# What the task requires
Read the data, and whenever a line holds the word "Open", report that line.
------------------------------------------------------------------------
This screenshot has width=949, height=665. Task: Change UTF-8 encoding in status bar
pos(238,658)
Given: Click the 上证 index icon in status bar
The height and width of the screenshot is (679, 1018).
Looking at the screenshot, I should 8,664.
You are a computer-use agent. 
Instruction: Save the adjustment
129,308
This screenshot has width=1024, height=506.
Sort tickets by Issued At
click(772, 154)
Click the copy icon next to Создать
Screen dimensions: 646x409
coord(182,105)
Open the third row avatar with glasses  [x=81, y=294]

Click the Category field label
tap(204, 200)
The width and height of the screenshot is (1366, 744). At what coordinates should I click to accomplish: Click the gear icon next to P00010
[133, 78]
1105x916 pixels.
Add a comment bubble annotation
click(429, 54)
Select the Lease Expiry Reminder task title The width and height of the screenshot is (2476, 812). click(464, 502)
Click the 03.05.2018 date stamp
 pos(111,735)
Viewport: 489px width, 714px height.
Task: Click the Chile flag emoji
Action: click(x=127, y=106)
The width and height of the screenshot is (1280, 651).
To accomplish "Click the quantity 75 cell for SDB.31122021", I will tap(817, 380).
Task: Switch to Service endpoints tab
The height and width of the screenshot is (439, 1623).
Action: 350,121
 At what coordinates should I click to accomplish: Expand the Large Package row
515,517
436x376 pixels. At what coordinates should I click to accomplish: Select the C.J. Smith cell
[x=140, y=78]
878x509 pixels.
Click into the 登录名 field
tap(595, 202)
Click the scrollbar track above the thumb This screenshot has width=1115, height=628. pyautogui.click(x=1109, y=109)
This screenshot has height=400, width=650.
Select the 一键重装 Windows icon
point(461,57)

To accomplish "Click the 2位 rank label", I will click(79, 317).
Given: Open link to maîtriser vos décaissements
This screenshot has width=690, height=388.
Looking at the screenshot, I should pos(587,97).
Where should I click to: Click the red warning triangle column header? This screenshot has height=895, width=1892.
------------------------------------------------------------------------
# Reply to the task
Open the third row avatar with glasses  [x=81, y=294]
Given: Open link to maîtriser vos décaissements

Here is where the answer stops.